• PROMPT 1
Answer these questions using the text on the AGP assay:
(a) What AGP cutoff has been used to adjust biomarkers of nutritional status for inflammation?
(b) For which two micronutrients does the World Health Organization recommend measuring AGP along with CRP to adjust and interpret biomarkers?
(c) How long does the newly developed AGP lateral flow immunoassay take to run?
• PROMPT 2
Rewrite the passage of the text on the AGP assay from "Serum AGP concentrations" to "continuous variables [1618].", renaming "CRP" as "C-reactive protein".

• EXTRACT PROVIDED

====

AGP is typically used in conjunction with CRP to establish the time course and severity of infections that are known to impact biomarkers of micronutrient status [12]. The World Health Organization recommends measuring AGP along with CRP to adjust and interpret micronutrient biomarkers for vitamin A and iron in both research studies and large scale periodic population surveys conducted by its member states [3,5]. AGP also has been used as a component of the Prognostic Inflammatory Nutrition Index [13], which demonstrated prognostic power for postoperative complications, weight loss, and mortality following surgery for gastrointestinal neoplasia [14].

Serum AGP concentrations typically range from 0.4 – 1.2 mg/mL, but have been reported as high as approximately 3 mg/mL [15]. AGP rises more slowly and stays elevated longer than CRP; which can be used together to determine the stage and severity of inflammation, and has been suggested as a marker of long-term or chronic inflammation [6]. An AGP cutoff of 1.0 mg/mL has been used to adjust biomarkers of nutritional status for inflammation, however regression approaches have used concentrations of inflammatory biomarkers as continuous variables [1618].

Determination of inflammatory biomarkers, including AGP, is typically done with ELISA or automated immunoturbidimetric assays using serum in a laboratory setting, which requires sample transportation and processing, skilled technicians, and laboratory equipment. However, populations at risk of either nutritional deficiency or chronic disease can have limited access to such monitoring or prognostic tools negatively affecting health outcomes, surveillance and program evaluation. Alternate quantification methods aiming to be easier and cheaper are being developed, but still require long sample preparation times [19]. Further, alternatives to blood sampling, including urine and saliva, are increasingly being explored as alternative biofluids with multiple collection and processing advantages [20]. Urinary and salivary inflammatory biomarkers, including AGP, have demonstrated applications including cancer, sepsis, and cardiovascular disease [2022].

Lateral flow immunoassays (LFIAs) are typically paper-based assays that provide a qualitative or quantitative output. Advantages of LFIAs include the ASSURED criteria for diagnostics tests in resource limited environments as outlined by the World Health Organization: Affordable, Sensitive, Specific, User-friendly, Rapid and robust, Equipment-free, and Deliverable to end-users. Our research group has previously demonstrated quantification of biomarkers of iron, vitamin A, and CRP using a LFIA combined with a mobile-based strip reader and automated image processing [23]. In this study, we have developed a LFIA to quantify AGP with minimal sample preparation and a 15minute assay time to complement and expand our diagnostic capabilities for nutritional and inflammatory biomarkers. We assessed the assay against purified AGP standard and human serum and validate the results against a reference immunoturbidimetric method.

====

[Source records]
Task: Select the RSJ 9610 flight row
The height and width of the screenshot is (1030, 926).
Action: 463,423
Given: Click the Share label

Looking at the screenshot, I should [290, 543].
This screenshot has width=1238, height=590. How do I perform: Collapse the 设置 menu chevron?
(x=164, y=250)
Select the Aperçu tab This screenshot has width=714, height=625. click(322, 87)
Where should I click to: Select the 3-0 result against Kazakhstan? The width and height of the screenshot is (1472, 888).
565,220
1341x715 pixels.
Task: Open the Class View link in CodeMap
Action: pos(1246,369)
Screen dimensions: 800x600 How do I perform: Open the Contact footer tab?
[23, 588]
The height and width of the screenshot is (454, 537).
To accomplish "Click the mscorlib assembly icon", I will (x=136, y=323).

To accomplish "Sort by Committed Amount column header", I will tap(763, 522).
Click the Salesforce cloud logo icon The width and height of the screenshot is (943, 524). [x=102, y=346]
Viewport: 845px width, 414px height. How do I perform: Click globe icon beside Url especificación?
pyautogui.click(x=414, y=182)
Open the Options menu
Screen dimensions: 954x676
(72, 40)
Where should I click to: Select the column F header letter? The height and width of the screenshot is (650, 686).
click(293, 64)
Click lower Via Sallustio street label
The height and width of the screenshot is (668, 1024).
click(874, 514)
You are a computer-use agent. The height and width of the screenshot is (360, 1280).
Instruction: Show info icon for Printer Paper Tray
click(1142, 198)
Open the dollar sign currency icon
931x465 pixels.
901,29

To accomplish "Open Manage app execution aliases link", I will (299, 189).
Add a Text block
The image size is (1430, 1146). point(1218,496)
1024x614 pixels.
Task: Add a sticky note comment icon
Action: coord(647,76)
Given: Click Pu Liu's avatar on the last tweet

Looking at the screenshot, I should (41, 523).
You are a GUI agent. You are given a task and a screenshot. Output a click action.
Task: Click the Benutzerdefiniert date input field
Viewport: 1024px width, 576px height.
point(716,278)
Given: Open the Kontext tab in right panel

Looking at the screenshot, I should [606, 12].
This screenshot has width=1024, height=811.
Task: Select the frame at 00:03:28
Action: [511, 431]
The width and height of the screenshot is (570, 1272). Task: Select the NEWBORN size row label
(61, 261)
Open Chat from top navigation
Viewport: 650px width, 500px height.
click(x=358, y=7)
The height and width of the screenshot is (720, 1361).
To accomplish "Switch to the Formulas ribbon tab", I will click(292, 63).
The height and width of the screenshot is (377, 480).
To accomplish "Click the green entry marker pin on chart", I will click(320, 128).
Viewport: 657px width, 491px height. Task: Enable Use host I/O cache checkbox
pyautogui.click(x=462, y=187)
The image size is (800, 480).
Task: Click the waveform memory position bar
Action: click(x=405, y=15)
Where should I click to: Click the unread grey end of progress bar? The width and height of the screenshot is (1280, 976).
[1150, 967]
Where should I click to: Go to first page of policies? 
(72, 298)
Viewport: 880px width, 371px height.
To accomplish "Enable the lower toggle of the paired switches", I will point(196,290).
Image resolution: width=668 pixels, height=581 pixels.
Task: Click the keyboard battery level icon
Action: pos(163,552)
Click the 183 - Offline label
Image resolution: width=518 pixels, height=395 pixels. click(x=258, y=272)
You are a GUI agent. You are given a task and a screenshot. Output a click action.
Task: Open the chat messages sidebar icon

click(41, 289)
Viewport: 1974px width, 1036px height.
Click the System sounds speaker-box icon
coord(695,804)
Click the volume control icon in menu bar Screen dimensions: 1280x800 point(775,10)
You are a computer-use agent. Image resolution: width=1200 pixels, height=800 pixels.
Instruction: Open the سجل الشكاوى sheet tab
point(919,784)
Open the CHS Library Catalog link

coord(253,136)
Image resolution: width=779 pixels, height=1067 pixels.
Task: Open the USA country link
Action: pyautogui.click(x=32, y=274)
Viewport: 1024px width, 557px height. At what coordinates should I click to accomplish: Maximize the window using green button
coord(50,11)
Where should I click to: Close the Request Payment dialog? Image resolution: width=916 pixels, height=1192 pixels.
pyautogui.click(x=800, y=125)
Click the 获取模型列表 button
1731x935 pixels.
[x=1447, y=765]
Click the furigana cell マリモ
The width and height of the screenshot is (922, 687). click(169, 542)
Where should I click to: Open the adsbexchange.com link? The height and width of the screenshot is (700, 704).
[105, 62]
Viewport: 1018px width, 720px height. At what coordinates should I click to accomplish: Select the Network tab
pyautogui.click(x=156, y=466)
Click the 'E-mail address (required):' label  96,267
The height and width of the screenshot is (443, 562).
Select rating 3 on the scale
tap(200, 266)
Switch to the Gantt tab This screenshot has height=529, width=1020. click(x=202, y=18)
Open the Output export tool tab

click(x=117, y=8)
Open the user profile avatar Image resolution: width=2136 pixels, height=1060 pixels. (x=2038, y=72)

====

• EXERCISE RESULT 1
(a) 1.0 mg/mL
(b) Vitamin A and iron
(c) 15 minutes

• EXERCISE RESULT 2
Serum AGP concentrations typically range from 0.4 – 1.2 mg/mL, but have been reported as high as approximately 3 mg/mL [15]. AGP rises more slowly and stays elevated longer than C-reactive protein; which can be used together to determine the stage and severity of inflammation, and has been suggested as a marker of long-term or chronic inflammation [6]. An AGP cutoff of 1.0 mg/mL has been used to adjust biomarkers of nutritional status for inflammation, however regression approaches have used concentrations of inflammatory biomarkers as continuous variables [1618].